Dias atrás recebi a seguinte mensagem de um amigo: “Não sei bem qual é a nossa tática nesta guerra, mas os caras estão vindo com jatos, mísseis e bomba atômica e nós estamos armados com estilingues. Acho que não teremos muitas chances assim.”

Essa preocupação merece uma reflexão.

Abre parênteses: a campanha de Lula não deve descer ao nível de esgoto da extrema direita, transformando a disputa eleitoral em um festival de insultos e baixarias de todo tipo, em vez de um momento privilegiado para a confrontação de projetos e politização da sociedade. Fecha parênteses.

Mas tudo tem limite.

A história mostra que deixar ataques calhordas sem resposta não é o melhor caminho. O dito popular “quem cala consente” é muito presente no imaginário das pessoas. O golpe que apeou Dilma Rousseff do poder foi precedido por uma onda de ofensas, calúnias e difamações contra a presidenta, sua gestão e seu partido poucas vezes vista na história do país.
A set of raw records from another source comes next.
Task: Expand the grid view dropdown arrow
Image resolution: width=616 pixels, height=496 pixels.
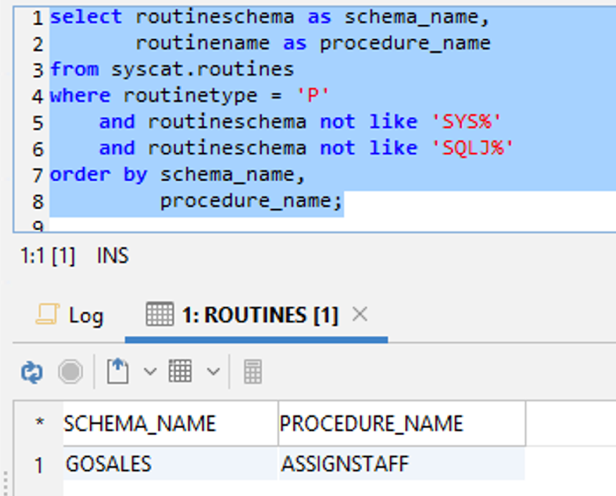Action: [213, 372]
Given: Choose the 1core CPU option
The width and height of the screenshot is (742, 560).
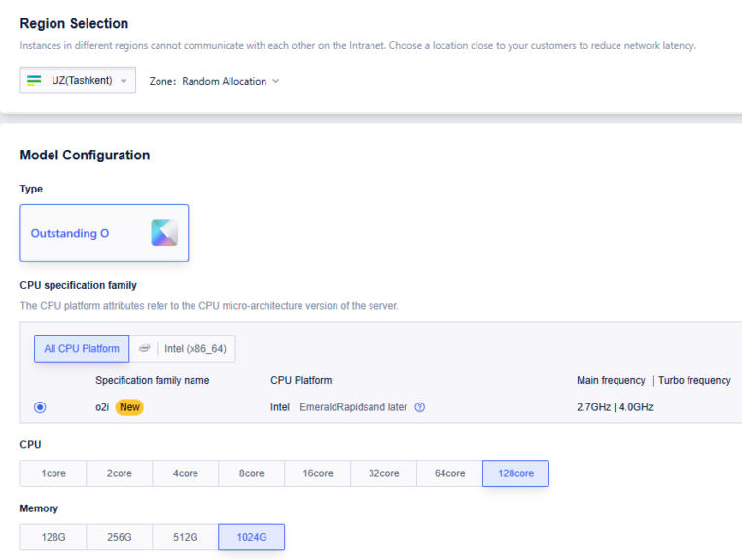Looking at the screenshot, I should coord(53,473).
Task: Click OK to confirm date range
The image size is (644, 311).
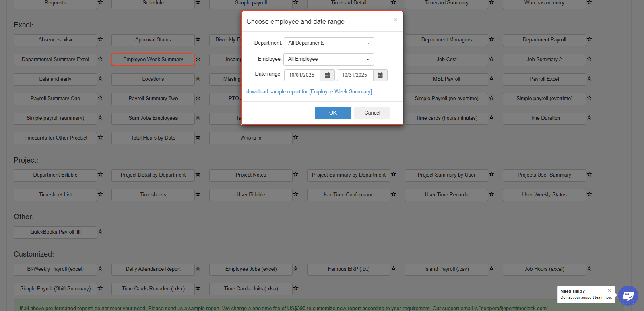Action: coord(332,113)
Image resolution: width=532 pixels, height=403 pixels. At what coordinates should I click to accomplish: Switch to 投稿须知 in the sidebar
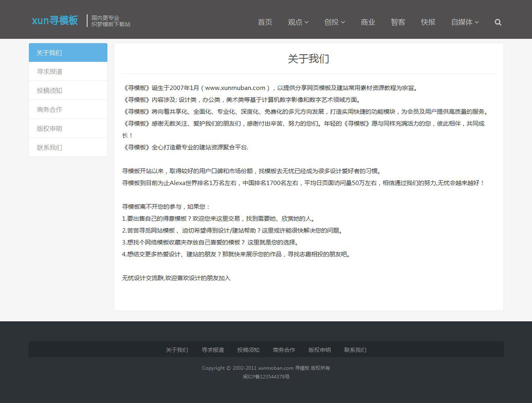pyautogui.click(x=68, y=91)
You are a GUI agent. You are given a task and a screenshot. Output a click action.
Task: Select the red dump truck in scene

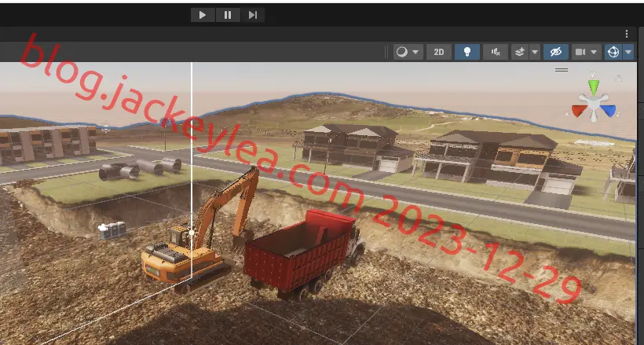tap(303, 255)
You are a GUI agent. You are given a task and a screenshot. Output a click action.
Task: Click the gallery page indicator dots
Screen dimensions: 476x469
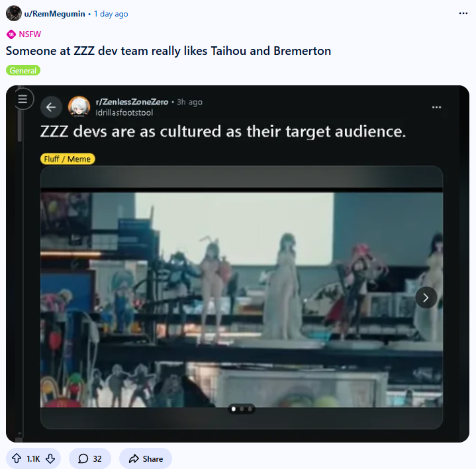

E, na grande maioria das vezes, sem resposta à altura. Deu no que deu.

Voltando aos dias que correm, se a reação diplomática do Brasil às seguidas agressões do moleque que preside a Argentina foi no tom adequado, chamando de volta o embaixador brasileiro no país vizinho – o que na diplomacia significa rebaixar a relação -, foi um erro político Lula ser chamado de ladrão e corrupto por Milei e não responder.

Por óbvio, não seria aconselhável contra-atacar com as mesmas armas sujas usadas por Milei, mas uma resposta dura, enérgica, no bom português, um chute na canela bem dado, seria importante.
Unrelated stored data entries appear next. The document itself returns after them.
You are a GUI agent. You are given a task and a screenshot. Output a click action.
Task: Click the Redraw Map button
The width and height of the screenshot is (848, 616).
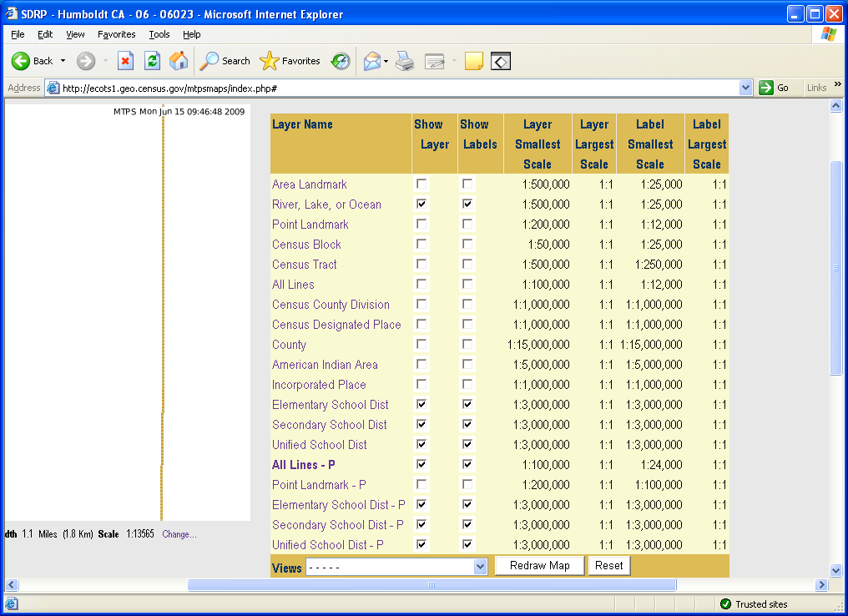539,566
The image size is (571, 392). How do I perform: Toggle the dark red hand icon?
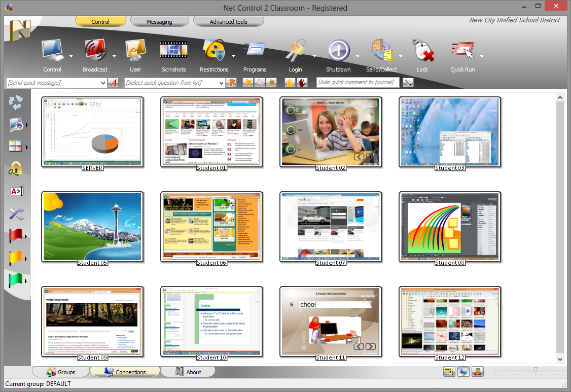[302, 83]
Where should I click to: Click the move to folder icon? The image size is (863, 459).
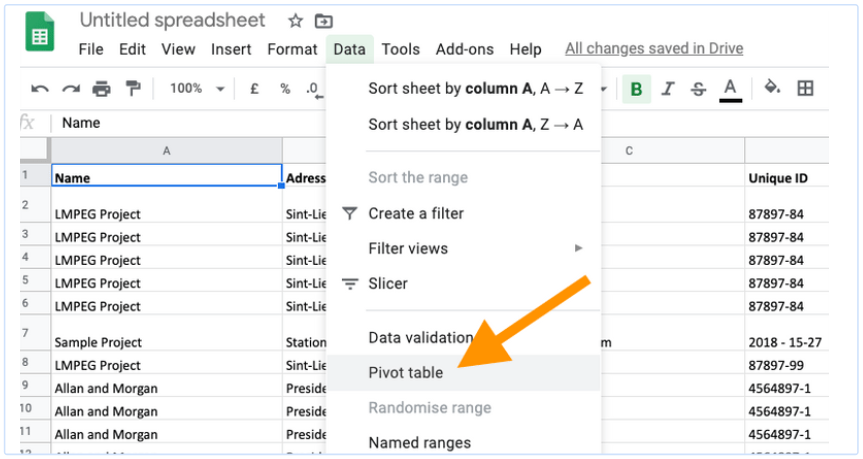coord(323,21)
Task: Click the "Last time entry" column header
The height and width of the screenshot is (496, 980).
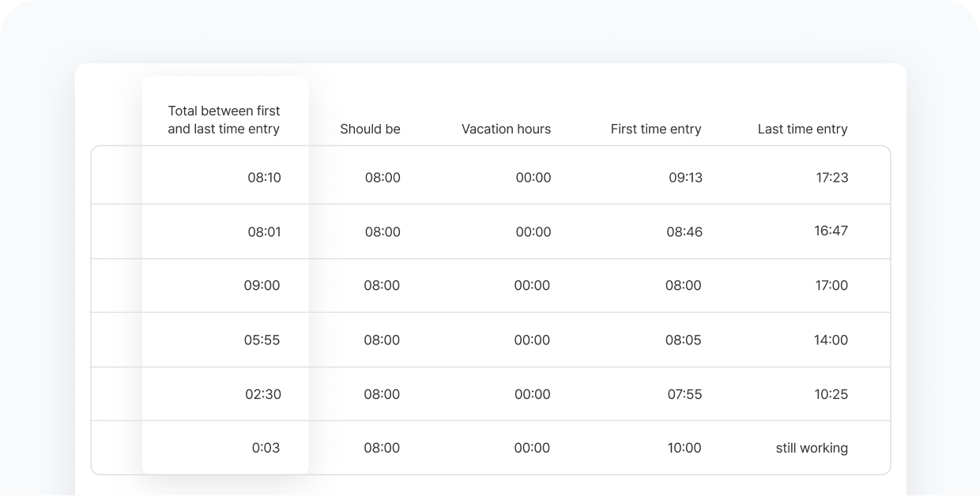Action: tap(802, 129)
Mas prevaleceu o silêncio, sob o questionável argumento de não dar palanque a Milei.

Alvo em todas as eleições presidenciais de 2010 para cá, Fábio Luís Lula da Silva, o Lulinha, teve três inquéritos abertos pela banda lavajatista da Polícia Federal em menos de um semana. Todos com ausência de elementos concretos, apenas movidos pela vaga acusação de tráfico de influência.
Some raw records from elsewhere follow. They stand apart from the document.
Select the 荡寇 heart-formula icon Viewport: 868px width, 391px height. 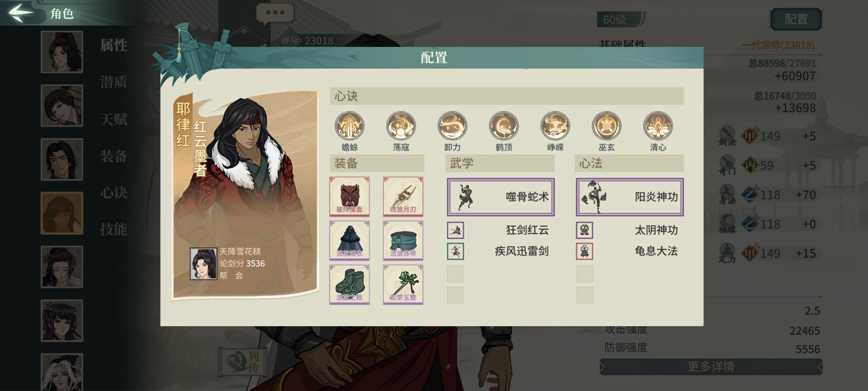[x=401, y=126]
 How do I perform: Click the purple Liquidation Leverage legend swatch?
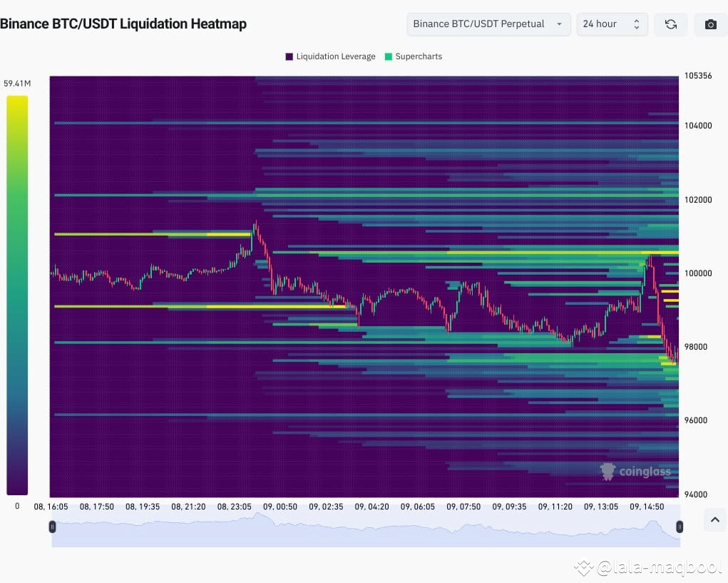pyautogui.click(x=289, y=56)
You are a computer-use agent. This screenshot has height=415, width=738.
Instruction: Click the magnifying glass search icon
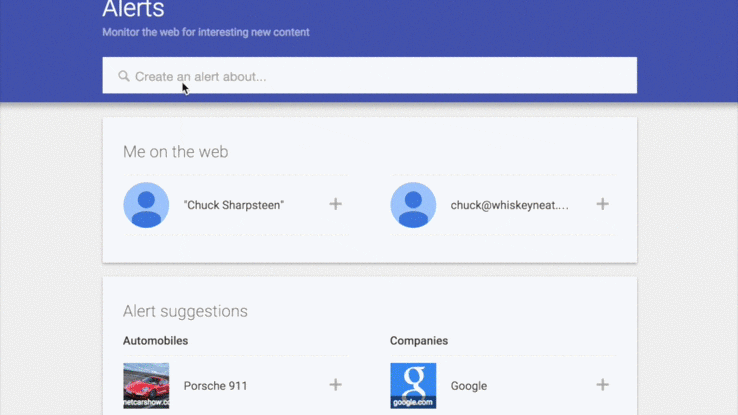click(124, 76)
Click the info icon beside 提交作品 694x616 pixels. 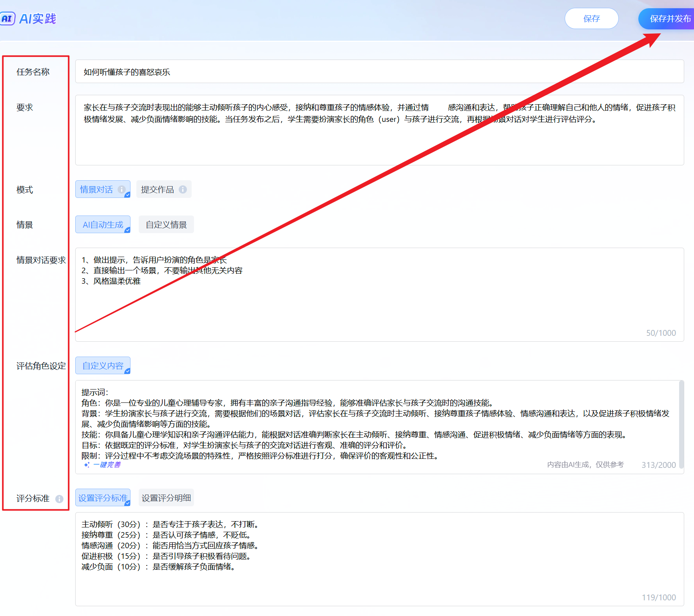click(183, 189)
Ai a pergunta que não quer calar é a seguinte: as cobranças por parte das lideranças da esquerda e de membros graduados do governo para que avancem na PF as várias investigações envolvendo Flávio Bolsonaro foram ou não tímidas e pontuais, deixando a desejar?

Campanha é timing e reação rápida. O empréstimo que o ex-chefe de gabinete de Lula pediu a uma lobista dominou de forma soberana o noticiário durante pelo menos dois dias. Bastou, porém, Lula participar de um podcast  (falando inclusive sobre outros assuntos) para o caso Marcola perder força na mídia.

Vale destacar que são absolutamente compreensíveis as limitações impostas por razões de governo e de Estado.

Modestamente, apenas quero lembrar que estamos em guerra.